Your objective:
Write out the description of St. Patrick's Hall below word for word, in full.

Passage:

St. Patrick's Hall, constructed in 1900, is an almost church-like gabled hall on Shore Road in Portaferry, combining Romanesque and Gothic architectural styles. It features a projecting square castellated tower to the right, arched and lancet windows, and various simple moulded courses and decoration. The building now shows modern alterations including metal railings and balconies added to the front elevation and replacement windows. Loss of original historic fabric means the building does not meet the statutory tests for listing.

The hall is set within the terrace on Shore Road, positioned slightly above ground level with its gable facing the street. The front façade is asymmetric and faces roughly west. The tower projects approximately 1.5 metres from the gable and is level with the rest of the terrace. Entry is via steps to a plain timber sheeted double door in the north face of the tower, positioned behind a pavement wall and gate. Above the door is a two-pane semi-circular arch fanlight, with both door and fanlight set within an arch recess that is itself contained within a longer recessed panel stretching above the first floor.

Data provided:

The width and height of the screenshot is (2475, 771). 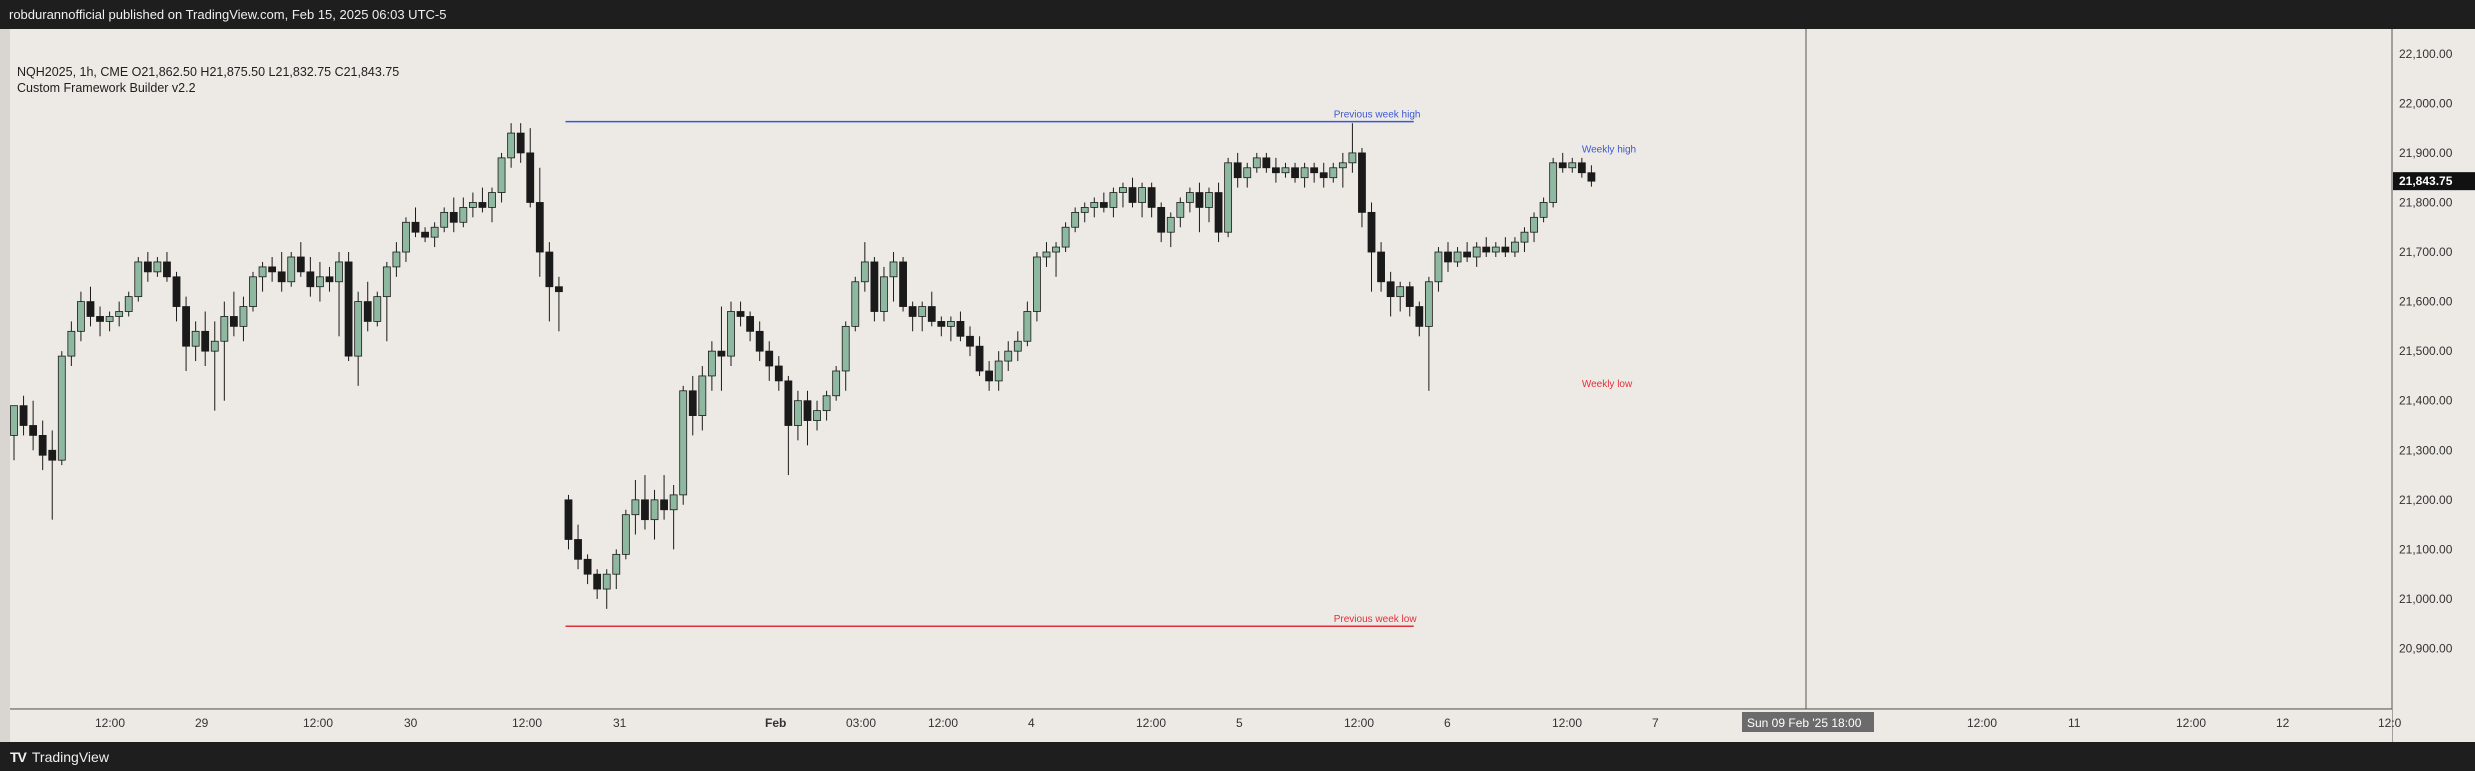 I want to click on tradingview-logo: TV TradingView, so click(x=60, y=757).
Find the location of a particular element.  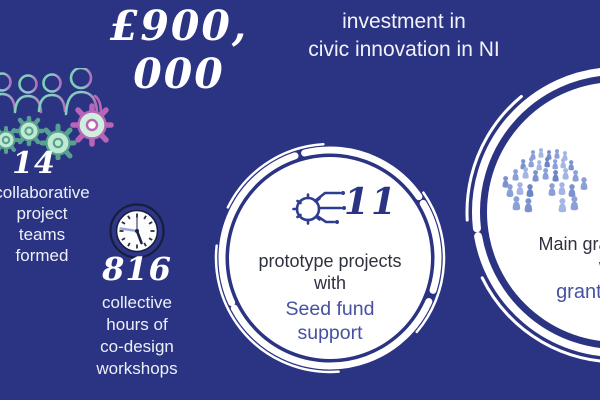

clock-icon is located at coordinates (137, 231).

Reply:
St. Patrick's Hall, constructed in 1900, is an almost church-like gabled hall on Shore Road in Portaferry, combining Romanesque and Gothic architectural styles. It features a projecting square castellated tower to the right, arched and lancet windows, and various simple moulded courses and decoration. The building now shows modern alterations including metal railings and balconies added to the front elevation and replacement windows. Loss of original historic fabric means the building does not meet the statutory tests for listing.

The hall is set within the terrace on Shore Road, positioned slightly above ground level with its gable facing the street. The front façade is asymmetric and faces roughly west. The tower projects approximately 1.5 metres from the gable and is level with the rest of the terrace. Entry is via steps to a plain timber sheeted double door in the north face of the tower, positioned behind a pavement wall and gate. Above the door is a two-pane semi-circular arch fanlight, with both door and fanlight set within an arch recess that is itself contained within a longer recessed panel stretching above the first floor.